Excerpted text -
--- start ---

X freezes, NVIDIA(GPU-0): WAIT

X has been freezing a lot lately, almost everyday at least once. The screen just freezes completely, the cursor can move but the system does not respond to keyboard input (apart from SysRq, I can force it to reboot, but it won’t switch tty even after SysRq+r).
Also the system does not seem to recover, because simply waiting doesn’t seem to help.

[  6270.576] (EE) NVIDIA(GPU-0): WAIT (2, 8, 0x8000, 0x0000fc50, 0x0000fc6c)
[  6277.576] (EE) NVIDIA(GPU-0): WAIT (1, 8, 0x8000, 0x0000fc50, 0x0000fc6c)

(Full xorg.log.old: https://paste.pound-python.org/show/mngWuMPLALEJ0XoYmEer/)
dmesg or syslog don’t seem to report any thing out of the ordinary as far as I can tell, today’s syslog: https://paste.pound-python.org/show/cBhNiWAMSQwcau1XIQ77/

Anyone got any idea what’s going on here?
Is this maybe a driver bug, or is my GPU dying?

(Emerge --info: https://paste.pound-python.org/show/3cxt0UERiLWimv3QqYYS/)
x11-drivers/nvidia-drivers-418.30
x11-base/xorg-server-1.20.3
media-libs/mesa-19.0.0_rc2

When I ssh into the machine and try to reload the nvidia, nvidia_drm, nvidia_modeset modules, the command to rmmmod -f nvidia never completes, it then refuses to shutdown. Here’s a syslog: https://paste.pound-python.org/show/iWv1yZjShTSXp8nqHWON/
And some interesting lines from this log:

Feb 11 09:56:10 andrew-gentoo-pc kernel: [ 2151.026289] NVRM: os_schedule: Attempted to yield the CPU while in atomic or interrupt context
Feb 11 09:56:20 andrew-gentoo-pc kernel: [ 2161.122295] WARNING: CPU: 11 PID: 5556 at /var/tmp/portage/x11-drivers/nvidia-drivers-418.30/work/kernel/nvidia/nv-rsync.c:44 nv_destroy_rsync_info+0x25/0x30 [nvidia]

Sddm fails to stop X:

[10:04:03.092] (WW) DAEMON: Signal received: SIGTERM
[10:04:03.092] (II) DAEMON: Socket server stopping...
[10:04:03.092] (II) DAEMON: Socket server stopped.
[10:04:03.092] (II) DAEMON: Display server stopping...
[10:04:08.097] (WW) DAEMON: QProcess: Destroyed while process ("/usr/libexec/sddm-helper") is still running.
[10:04:08.098] (II) DAEMON: Display server stopping...

--- end ---

What is asked -
• a. Which software packages and versions does the forum post about X freezing list? Give each one as it appears there.
• b. Pick up the forum post about X freezing after its final log line and carry it on for a few sentences in the same voice.

Source records
--- start ---

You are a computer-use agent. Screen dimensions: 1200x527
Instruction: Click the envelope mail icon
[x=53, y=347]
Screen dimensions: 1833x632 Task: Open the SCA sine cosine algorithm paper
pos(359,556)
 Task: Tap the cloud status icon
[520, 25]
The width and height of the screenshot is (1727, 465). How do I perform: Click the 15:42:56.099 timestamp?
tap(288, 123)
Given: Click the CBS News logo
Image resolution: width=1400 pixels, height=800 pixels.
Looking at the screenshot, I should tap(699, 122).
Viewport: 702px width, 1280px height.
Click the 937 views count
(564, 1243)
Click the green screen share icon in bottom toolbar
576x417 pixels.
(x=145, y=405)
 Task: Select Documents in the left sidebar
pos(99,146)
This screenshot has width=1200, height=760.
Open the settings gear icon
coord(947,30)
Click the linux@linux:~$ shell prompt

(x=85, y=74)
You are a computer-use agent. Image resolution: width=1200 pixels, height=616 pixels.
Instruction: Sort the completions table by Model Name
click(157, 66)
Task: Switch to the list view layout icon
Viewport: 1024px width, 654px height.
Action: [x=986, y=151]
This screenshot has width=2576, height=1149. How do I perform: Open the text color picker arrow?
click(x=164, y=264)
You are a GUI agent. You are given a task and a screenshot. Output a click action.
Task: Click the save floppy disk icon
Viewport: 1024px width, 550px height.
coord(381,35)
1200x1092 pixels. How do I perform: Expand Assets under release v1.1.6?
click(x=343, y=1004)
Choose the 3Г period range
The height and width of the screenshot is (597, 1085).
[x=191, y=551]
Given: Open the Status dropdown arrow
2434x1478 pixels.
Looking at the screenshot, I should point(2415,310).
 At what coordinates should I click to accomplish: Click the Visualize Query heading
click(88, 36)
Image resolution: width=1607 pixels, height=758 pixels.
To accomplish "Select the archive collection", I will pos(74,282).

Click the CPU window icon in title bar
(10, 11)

--- end ---

Task-by-task answers -
• a.
x11-drivers/nvidia-drivers-418.30
x11-base/xorg-server-1.20.3
media-libs/mesa-19.0.0_rc2

• b.
[10:04:13.103] (WW) DAEMON: QProcess: Destroyed while process ("/usr/bin/X") is still running.

Also. maybe I should add that I am using the boot parameter “nvidia-drm.modeset=1” because nvidia’s documentation claims that this eliminates/reduces tearing (and enables frame synchronization between the GPU’s I think), however I still see tearing sometimes, but only on the monitor connect to the nvidia gpu.

I also have the following in /usr/share/sddm/scripts/Xsetup:

xrandr --setprovideroutputsource modesetting NVIDIA-0
xrandr --auto --output HDMI-1-2 --mode 1600x900 --pos 3360x90 --output DVI-D-0 --mode 1920x1080 --pos 1440x0 --output DP-1-2 --mode 1440x900 --pos 0x90

The first line enables PRIME, nvidia’s documentation has “xrandr --auto” as the second line.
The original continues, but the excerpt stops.